- Dimitra Location within Greece
- Coordinates: 39°56.8′N 21°39.8′E﻿ / ﻿39.9467°N 21.6633°E
- Country: Greece
- Administrative region: Western Macedonia
- Regional unit: Grevena
- Municipality: Deskati
- Municipal unit: Chasia
- Community: Karpero
- Elevation: 450 m (1,480 ft)

Population (2021)
- • Total: 306
- Time zone: UTC+2 (EET)
- • Summer (DST): UTC+3 (EEST)
- Postal code: 511 00
- Area code: +30-2462
- Vehicle registration: PN

= Dimitra, Grevena =

Dimitra (Δήμητρα, before 1961: Αράπης – Arapis) is a village of the Deskati municipality. Before the 2011 local government reform it was part of the municipality of Chasia. The 2021 census recorded 306 inhabitants in the village.

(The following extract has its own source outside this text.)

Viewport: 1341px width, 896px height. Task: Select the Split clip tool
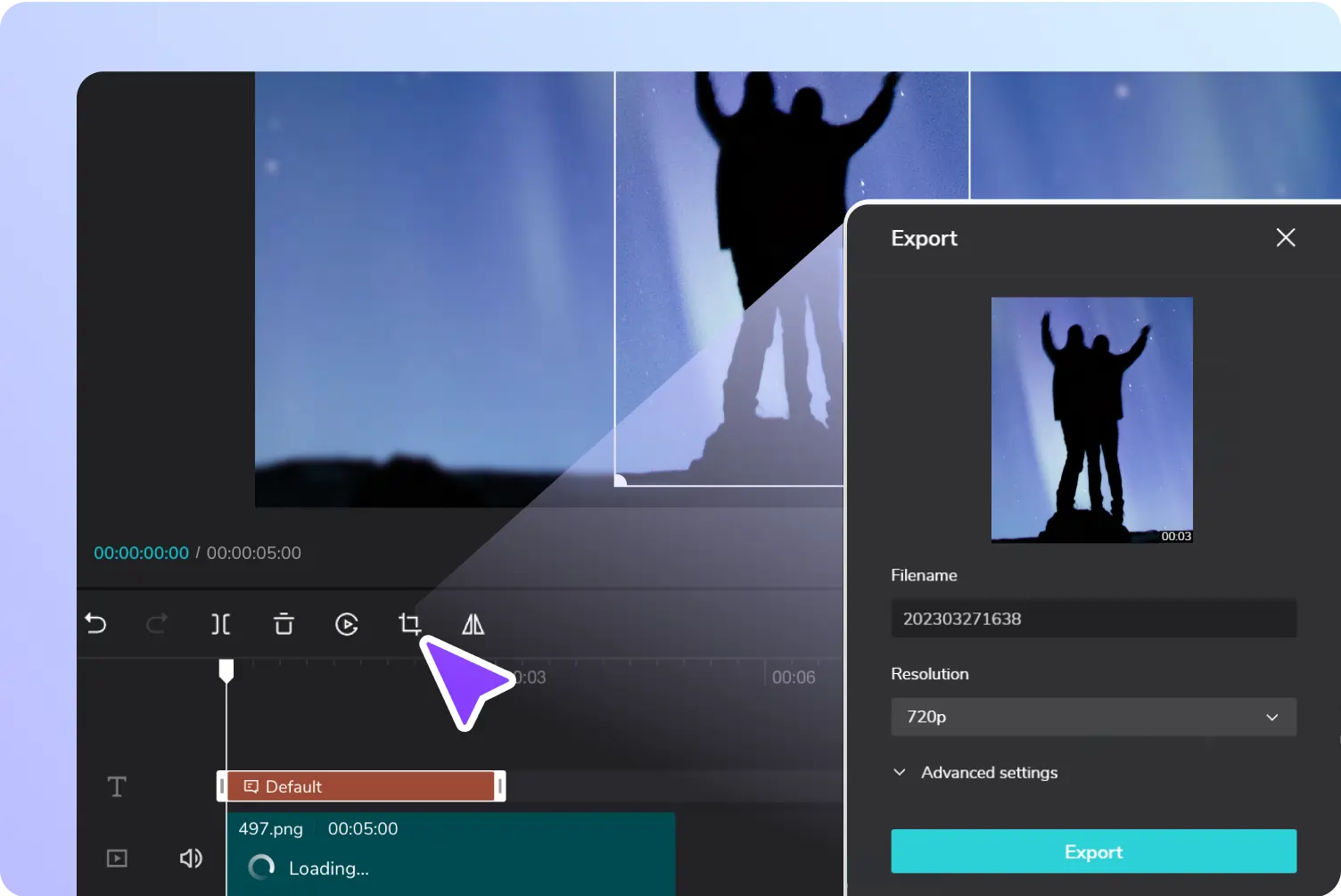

Dimitra is a part of the community of Karpero.

The 1920 Greek census recorded 159 people in the village. Following the Greek–Turkish population exchange, Greek refugee families in Arapis were from Pontus (32) in 1926. The 1928 Greek census recorded 284 village inhabitants. In 1928, the refugee families numbered 32 (113 people).